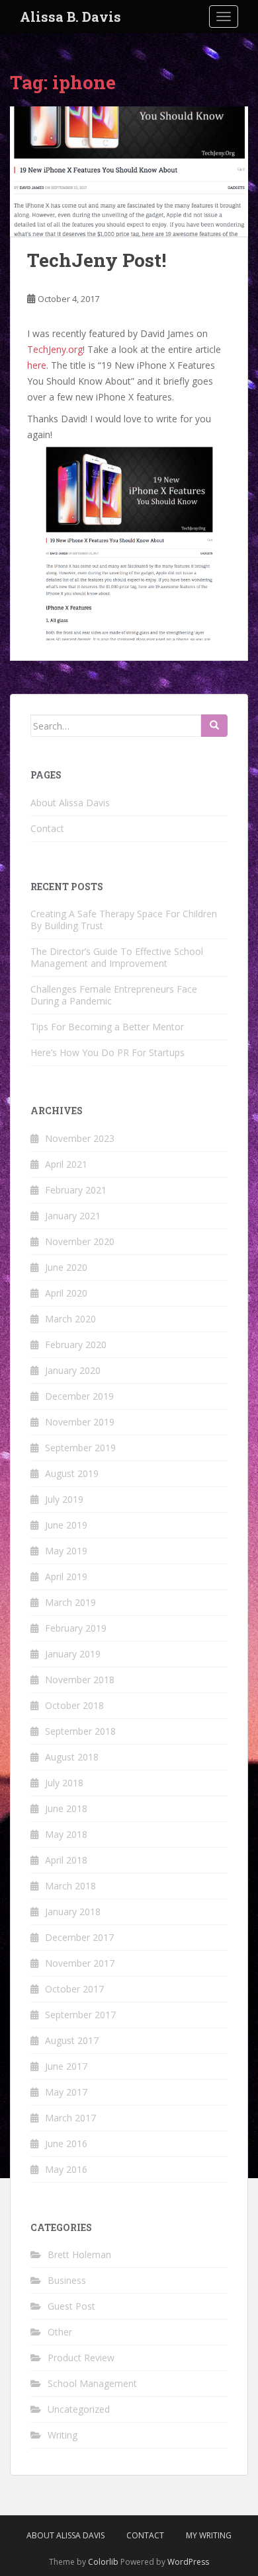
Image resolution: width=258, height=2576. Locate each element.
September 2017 (80, 2014)
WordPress (188, 2561)
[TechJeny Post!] (129, 171)
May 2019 (66, 1550)
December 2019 (79, 1396)
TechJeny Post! (96, 260)
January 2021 (73, 1215)
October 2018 (74, 1705)
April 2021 (66, 1164)
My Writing (209, 2535)
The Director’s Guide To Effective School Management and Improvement (116, 957)
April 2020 (66, 1293)
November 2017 (79, 1963)
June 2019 (66, 1525)
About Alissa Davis (70, 802)
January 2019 (73, 1654)
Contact (47, 828)
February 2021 (76, 1190)
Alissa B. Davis (70, 16)
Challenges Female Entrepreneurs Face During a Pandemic (113, 995)
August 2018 (72, 1757)
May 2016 (66, 2169)
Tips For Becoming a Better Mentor (107, 1026)
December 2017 (79, 1937)
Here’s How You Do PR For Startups (107, 1052)
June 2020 (66, 1267)
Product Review (81, 2357)
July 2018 (64, 1782)
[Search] (214, 725)
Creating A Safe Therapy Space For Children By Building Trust (123, 919)
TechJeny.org (55, 349)
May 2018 (66, 1834)
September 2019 (80, 1447)
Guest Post (71, 2306)
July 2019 (64, 1499)
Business (67, 2280)
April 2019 (66, 1576)
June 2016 (66, 2143)
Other (60, 2332)
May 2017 (66, 2092)
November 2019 (79, 1422)
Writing (62, 2435)
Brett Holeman (79, 2254)
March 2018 (70, 1885)
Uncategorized (79, 2409)
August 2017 (72, 2040)
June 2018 (66, 1808)
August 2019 (72, 1473)
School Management (92, 2383)
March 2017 (70, 2117)
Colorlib (103, 2561)
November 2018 (79, 1679)
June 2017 (66, 2066)
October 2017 (74, 1989)
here (36, 365)
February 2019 (76, 1628)
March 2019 (70, 1602)
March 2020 (70, 1318)
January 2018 (73, 1911)
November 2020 (79, 1241)
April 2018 (66, 1860)
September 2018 (80, 1731)
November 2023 (79, 1138)
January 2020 (73, 1370)
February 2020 (76, 1344)
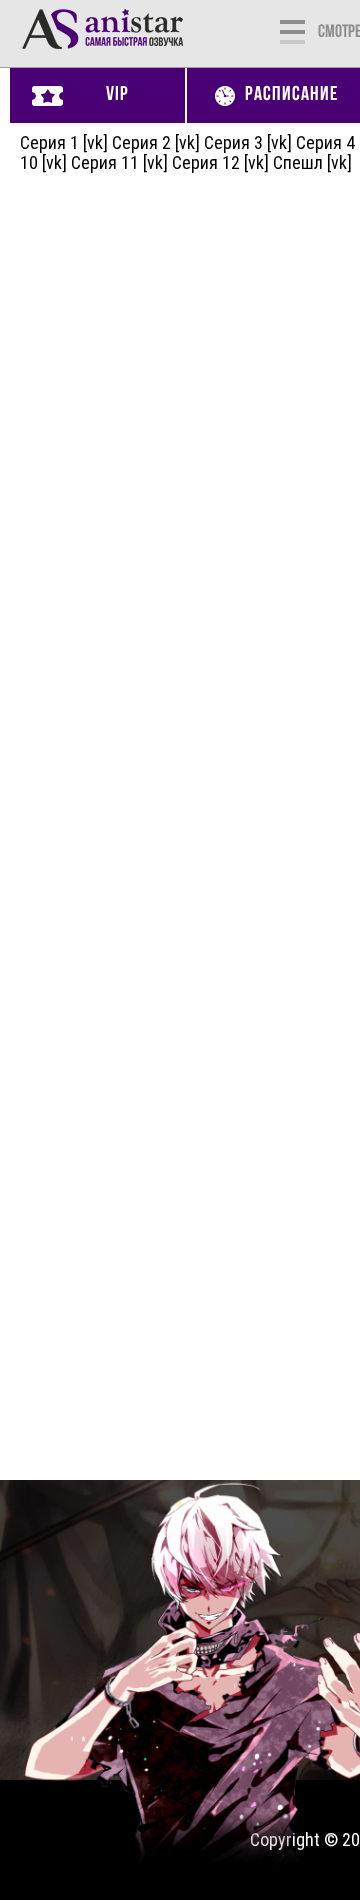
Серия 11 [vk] (119, 162)
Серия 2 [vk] (156, 142)
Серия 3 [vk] (248, 142)
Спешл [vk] (312, 162)
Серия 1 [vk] (64, 142)
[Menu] (292, 30)
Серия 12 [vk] (220, 162)
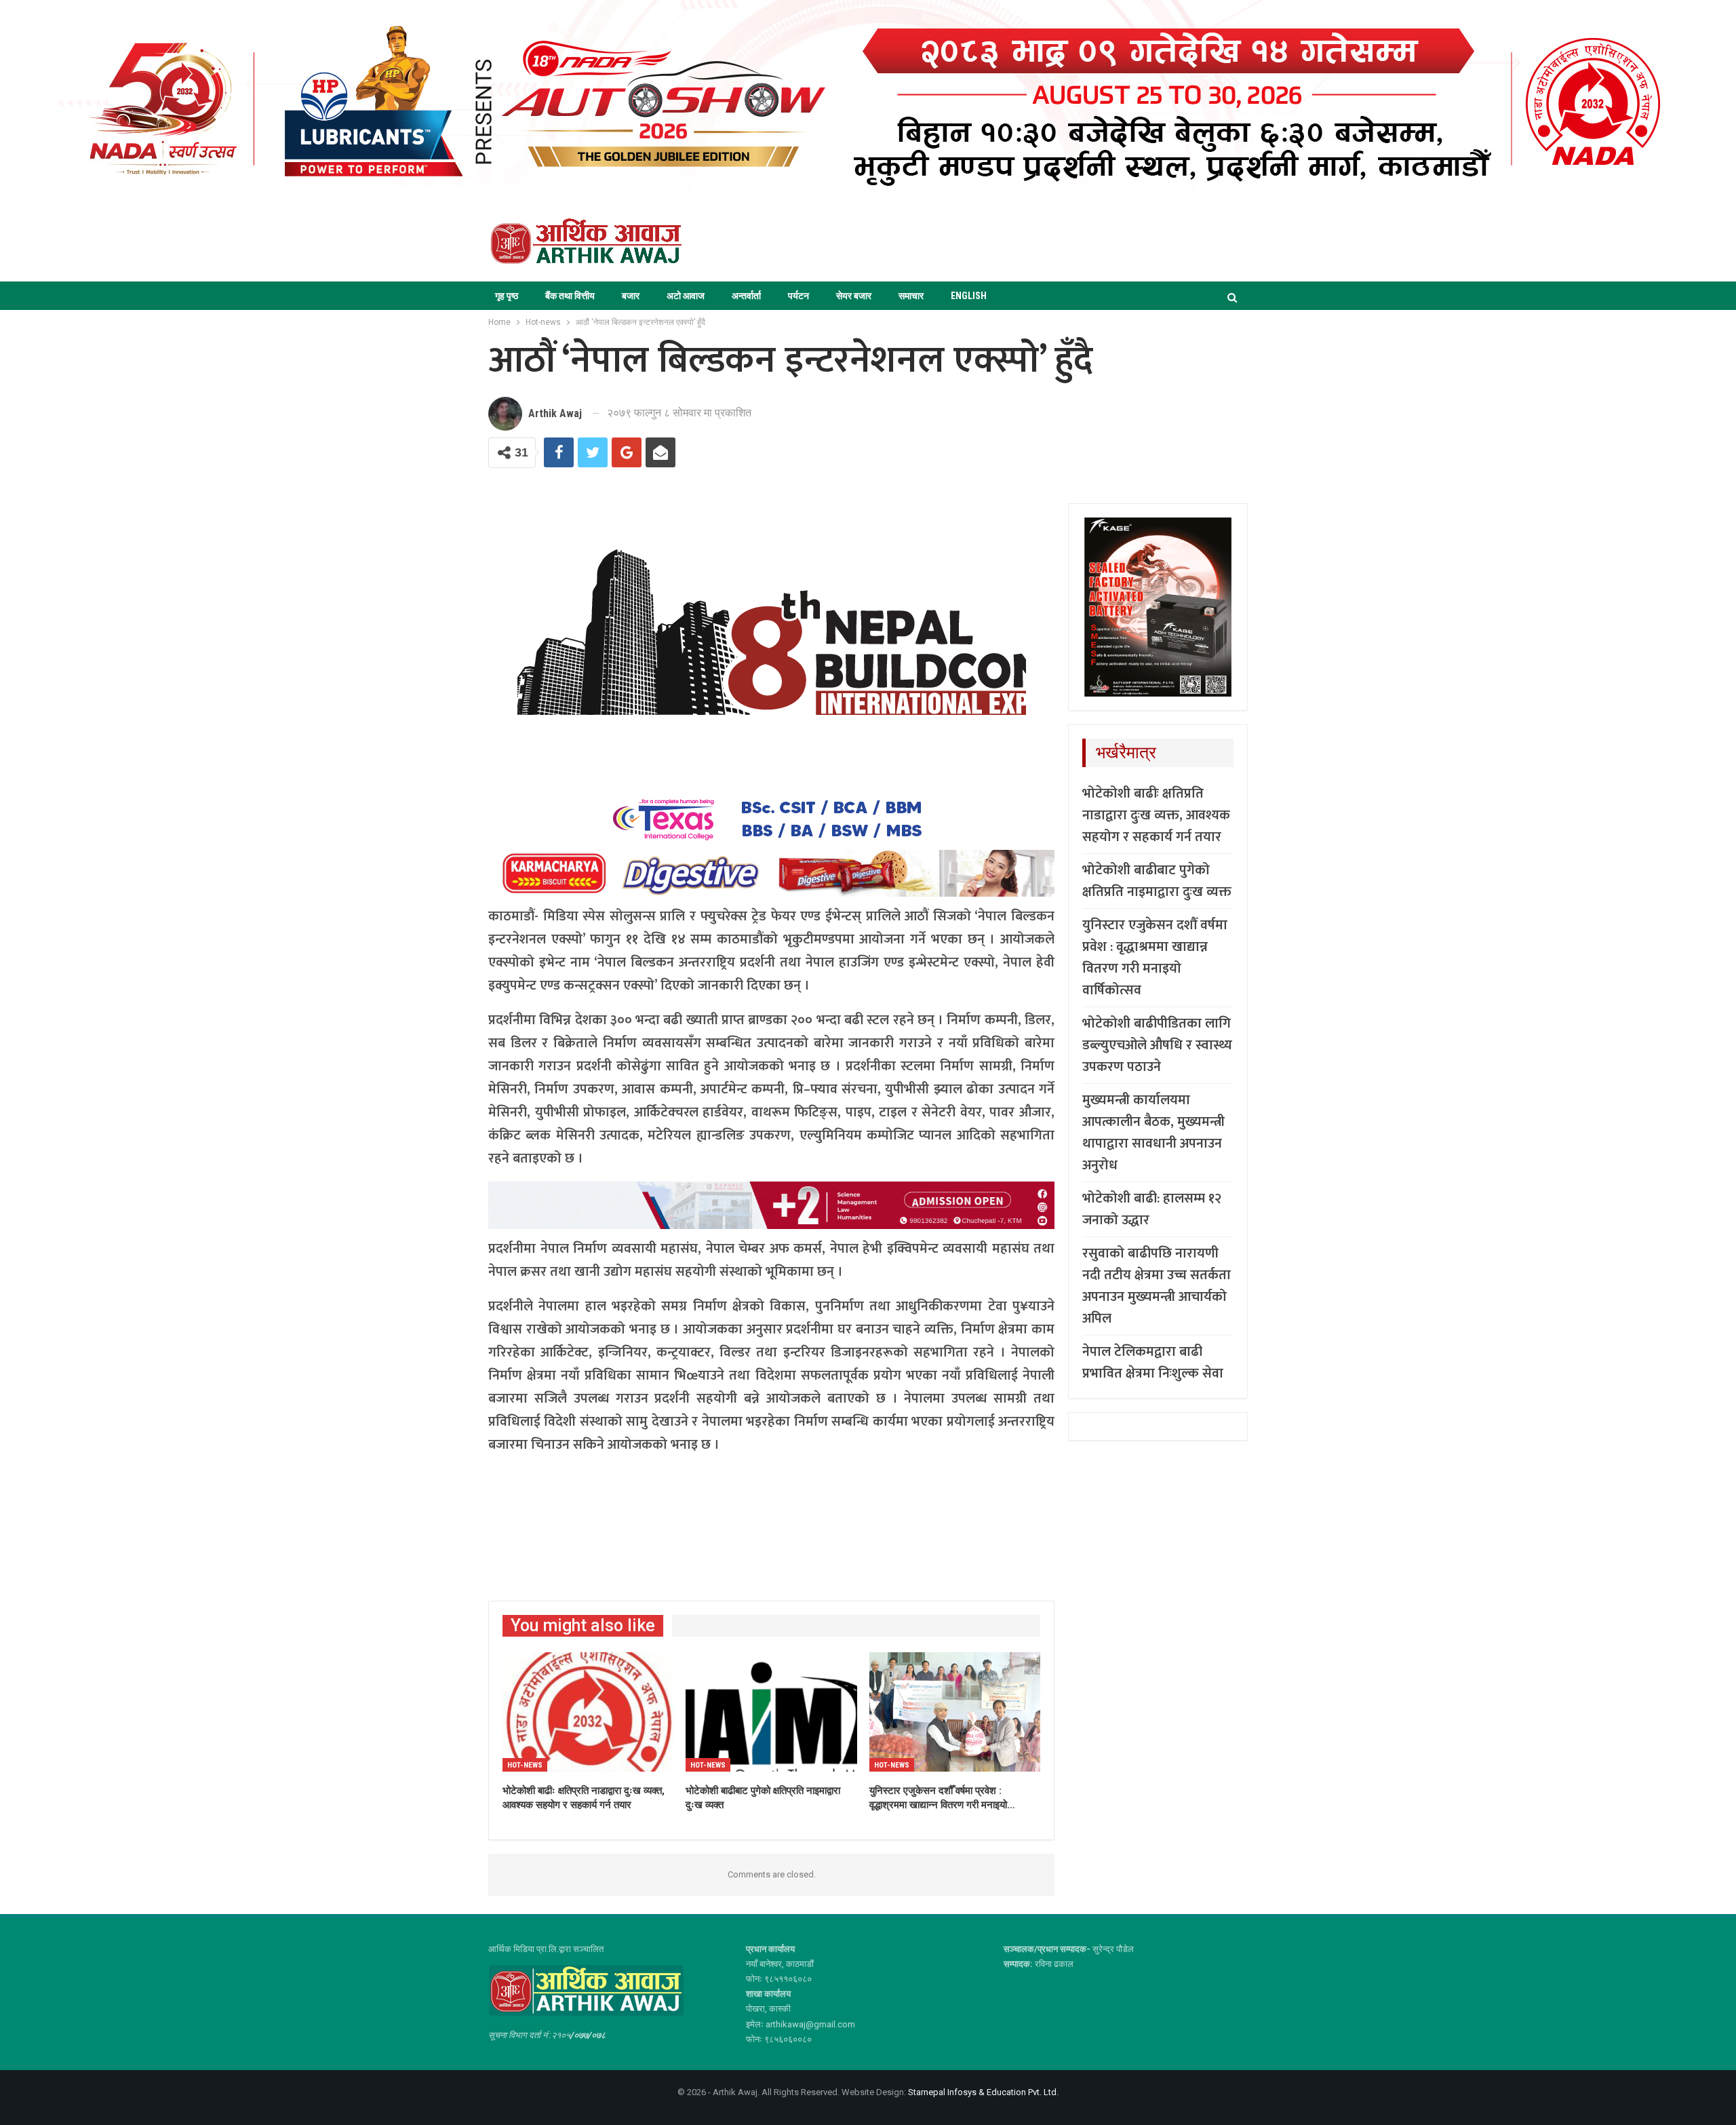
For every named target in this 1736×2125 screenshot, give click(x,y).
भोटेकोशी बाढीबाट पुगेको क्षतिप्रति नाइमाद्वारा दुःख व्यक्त (1156, 881)
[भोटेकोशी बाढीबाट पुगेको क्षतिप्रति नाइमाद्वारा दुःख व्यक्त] (771, 1712)
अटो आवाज (686, 295)
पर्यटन (798, 295)
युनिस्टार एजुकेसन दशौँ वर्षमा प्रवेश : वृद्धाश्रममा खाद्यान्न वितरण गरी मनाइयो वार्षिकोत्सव (1154, 958)
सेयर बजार (853, 295)
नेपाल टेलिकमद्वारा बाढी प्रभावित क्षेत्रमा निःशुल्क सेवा (1152, 1362)
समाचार (911, 295)
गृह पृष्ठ (506, 295)
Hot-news (524, 1765)
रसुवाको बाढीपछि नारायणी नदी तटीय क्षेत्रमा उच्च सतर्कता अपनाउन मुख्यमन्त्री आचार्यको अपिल (1156, 1286)
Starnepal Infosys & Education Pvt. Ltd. (983, 2092)
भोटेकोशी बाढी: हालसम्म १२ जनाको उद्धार (1151, 1209)
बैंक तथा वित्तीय (570, 295)
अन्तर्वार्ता (746, 295)
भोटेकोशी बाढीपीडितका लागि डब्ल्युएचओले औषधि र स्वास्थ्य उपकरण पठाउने (1157, 1045)
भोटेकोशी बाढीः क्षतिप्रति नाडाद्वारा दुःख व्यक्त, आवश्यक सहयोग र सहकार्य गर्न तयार (1156, 815)
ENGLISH (969, 295)
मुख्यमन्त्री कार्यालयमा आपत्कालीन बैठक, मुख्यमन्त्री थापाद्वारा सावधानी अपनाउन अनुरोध (1153, 1133)
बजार (630, 295)
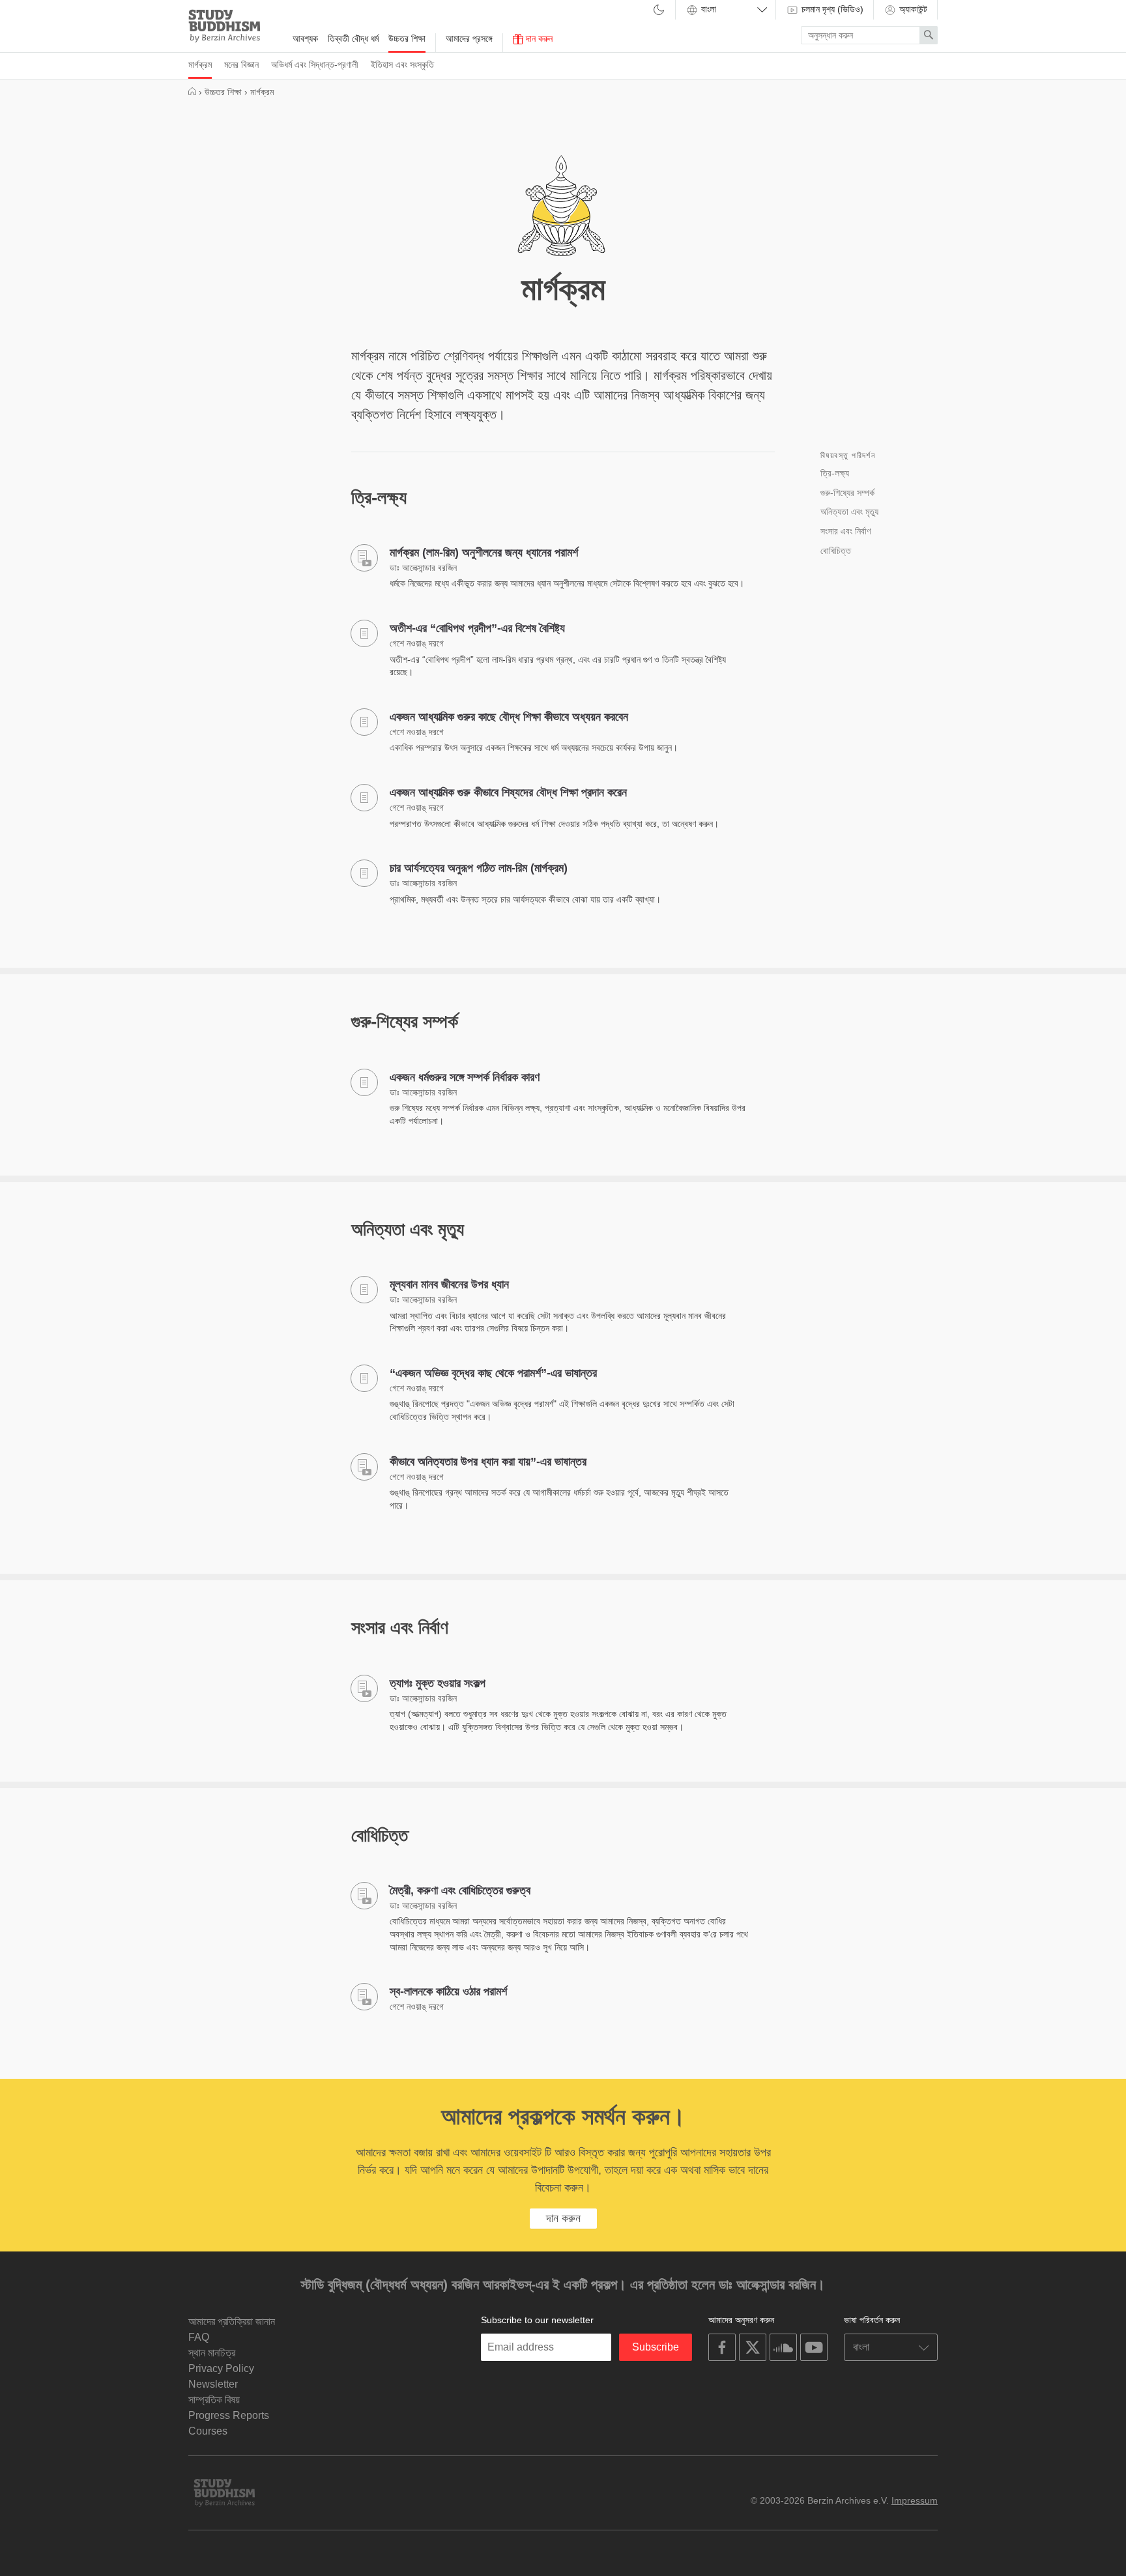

■ Your instructions
Work from the entries above. Set down exactly and only the lines from the line with "August 2018 (72, 1757)" to the line with "व्यक्त (1156, 881)", both included, and leave the pictures out.

■ Exercise answer
August 2018 (72, 1757)
May 2016 (66, 2169)
Tips For Becoming a Better Mentor (107, 1026)
December 2017 (79, 1937)
Here’s How You Do PR For Startups (107, 1052)
June 2020 (66, 1267)
Product Review (81, 2357)
July 2018 (64, 1782)
[Search] (214, 725)
Creating A Safe Therapy Space For Children By Building Trust (123, 919)
TechJeny.org (55, 349)
May 2018 (66, 1834)
September 2019 (80, 1447)
Guest Post (71, 2306)
July 2019 (64, 1499)
Business (67, 2280)
April 2019 (66, 1576)
June 2016 (66, 2143)
Other (60, 2332)
May 2017 (66, 2092)
November 2019 (79, 1422)
Writing (62, 2435)
Brett Holeman (79, 2254)
March 2018 (70, 1885)
Uncategorized (79, 2409)
August 2017 (72, 2040)
June 2018 (66, 1808)
August 2019 (72, 1473)
School Management (92, 2383)
March 2017 (70, 2117)
Colorlib (103, 2561)
November 2018 (79, 1679)
June 2017 (66, 2066)
October 2017 (74, 1989)
here (36, 365)
February 2019 (76, 1628)
March 2019 (70, 1602)
March 2020 (70, 1318)
January 2018 (73, 1911)
November 2020 (79, 1241)
April 2018 (66, 1860)
September 2018 (80, 1731)
November 2023 (79, 1138)
January 2020 (73, 1370)
February 2020 (76, 1344)
Серия 11 [vk] (119, 162)
Серия 2 [vk] (156, 142)
Серия 3 [vk] (248, 142)
Спешл [vk] (312, 162)
Серия 1 [vk] (64, 142)
[Menu] (292, 30)
Серия 12 [vk] (220, 162)
For every named target in this 1736×2125 screenshot, give click(x,y).
भोटेकोशी बाढीबाट पुगेको क्षतिप्रति नाइमाद्वारा दुःख व्यक्त (1156, 881)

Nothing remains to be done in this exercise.